From Charles Pierce on those Reaganite hypocrites who came too late to the Mandela dance and now think they can jump on the bandwagon:
It's too late now to seek absolution at the bier of Nelson Mandela, who is dead and can't speak for himself. Back in the era in which you all opposed him, all you chickenhawk bastards, keeping your campus sandwich joints safe from the Sandinistas, you did so because your politics and your world view were formed in an abattoir, built on the bones of butchered civilians in El Mozote and a hundred other places, steeped in the blood of people like Sister Jean Donovan. You opposed Mandela when it really counted for the same reason you cheered on murderers in this hemisphere. Ronald Reagan was a dim hack who did horrible damage to almost everything he touched. You can own him and be welcome to him, but you don't get Nelson Mandela.And from Hunter writing for Daily Kos:
Jerry Falwell was against him. Pat Robertson was against him. Dick Cheney was against him, and William F. Buckley was against him, and George Will was against him, and Grover Norquist travelled to South Africa to be against him, and the Heritage Foundation was against him, and of course Ronald Reagan was steadfastly and famously against him.

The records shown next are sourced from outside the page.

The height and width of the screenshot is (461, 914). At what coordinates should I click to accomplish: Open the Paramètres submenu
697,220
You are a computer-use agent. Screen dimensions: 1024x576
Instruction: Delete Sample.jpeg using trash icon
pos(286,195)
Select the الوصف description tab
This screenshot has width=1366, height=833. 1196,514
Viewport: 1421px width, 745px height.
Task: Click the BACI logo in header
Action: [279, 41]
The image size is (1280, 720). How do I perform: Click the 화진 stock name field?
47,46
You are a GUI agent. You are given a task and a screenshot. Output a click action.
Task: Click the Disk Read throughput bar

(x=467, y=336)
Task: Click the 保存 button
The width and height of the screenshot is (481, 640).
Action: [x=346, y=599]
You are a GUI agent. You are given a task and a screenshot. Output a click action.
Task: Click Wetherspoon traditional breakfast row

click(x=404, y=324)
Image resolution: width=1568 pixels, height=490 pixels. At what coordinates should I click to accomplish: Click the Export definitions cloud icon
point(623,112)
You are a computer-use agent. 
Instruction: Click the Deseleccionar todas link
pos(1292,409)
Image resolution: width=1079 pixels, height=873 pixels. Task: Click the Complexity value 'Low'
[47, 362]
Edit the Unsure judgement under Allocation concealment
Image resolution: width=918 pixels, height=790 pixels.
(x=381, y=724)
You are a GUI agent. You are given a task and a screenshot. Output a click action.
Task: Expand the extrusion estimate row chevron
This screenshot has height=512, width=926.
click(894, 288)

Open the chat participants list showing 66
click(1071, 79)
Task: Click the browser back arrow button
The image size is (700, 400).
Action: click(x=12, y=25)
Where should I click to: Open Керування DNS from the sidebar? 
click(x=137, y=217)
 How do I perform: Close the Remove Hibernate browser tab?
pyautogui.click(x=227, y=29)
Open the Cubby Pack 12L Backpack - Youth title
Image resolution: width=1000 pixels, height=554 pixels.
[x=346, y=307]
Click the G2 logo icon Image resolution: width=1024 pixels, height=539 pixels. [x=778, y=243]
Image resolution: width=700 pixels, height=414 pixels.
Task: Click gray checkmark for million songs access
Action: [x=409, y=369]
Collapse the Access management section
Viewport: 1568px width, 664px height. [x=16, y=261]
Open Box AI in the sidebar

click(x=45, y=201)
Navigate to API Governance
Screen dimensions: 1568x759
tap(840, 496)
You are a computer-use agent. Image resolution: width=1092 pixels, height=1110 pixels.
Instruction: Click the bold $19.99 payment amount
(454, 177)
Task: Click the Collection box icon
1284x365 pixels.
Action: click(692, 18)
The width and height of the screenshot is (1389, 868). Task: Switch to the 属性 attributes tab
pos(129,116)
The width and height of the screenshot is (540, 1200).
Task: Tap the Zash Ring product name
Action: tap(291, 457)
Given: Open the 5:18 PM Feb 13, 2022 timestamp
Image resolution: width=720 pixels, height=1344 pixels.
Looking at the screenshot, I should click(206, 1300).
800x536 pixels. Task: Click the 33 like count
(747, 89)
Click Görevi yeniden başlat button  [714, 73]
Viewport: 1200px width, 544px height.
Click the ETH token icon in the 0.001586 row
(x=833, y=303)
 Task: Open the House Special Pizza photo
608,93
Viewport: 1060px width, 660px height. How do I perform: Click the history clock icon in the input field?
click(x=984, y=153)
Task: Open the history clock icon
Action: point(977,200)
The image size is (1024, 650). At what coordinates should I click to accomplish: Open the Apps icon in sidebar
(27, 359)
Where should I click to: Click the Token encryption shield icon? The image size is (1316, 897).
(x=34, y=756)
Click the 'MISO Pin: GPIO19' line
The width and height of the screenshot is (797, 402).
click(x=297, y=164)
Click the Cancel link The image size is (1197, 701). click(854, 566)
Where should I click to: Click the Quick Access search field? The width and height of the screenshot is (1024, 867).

Everyone would agree that apartheid was wrong, mind you, but Nelson Mandela and the others who fought against the system were just so ... uppity? In the rancidity of Jesse Helms' behavior towards the man it would be impossible to not detect the lingering fury of our own nation's not-that-distant civil rights battles, a fight that many of the same segregationists were still eager to fight, a fight where everyone could agree on the inherent unacceptability of institutional racism but who were forever finding reasons why those who stood up against those things could not be trusted and would not be supported. When his government declared him a terrorist, compliant American forces declared him a terrorist. When his government warned that he was a communist, vast portions of our own country nodded and understood that being a suspected communist was an obviously more troubling thing than the proven violence of apartheid.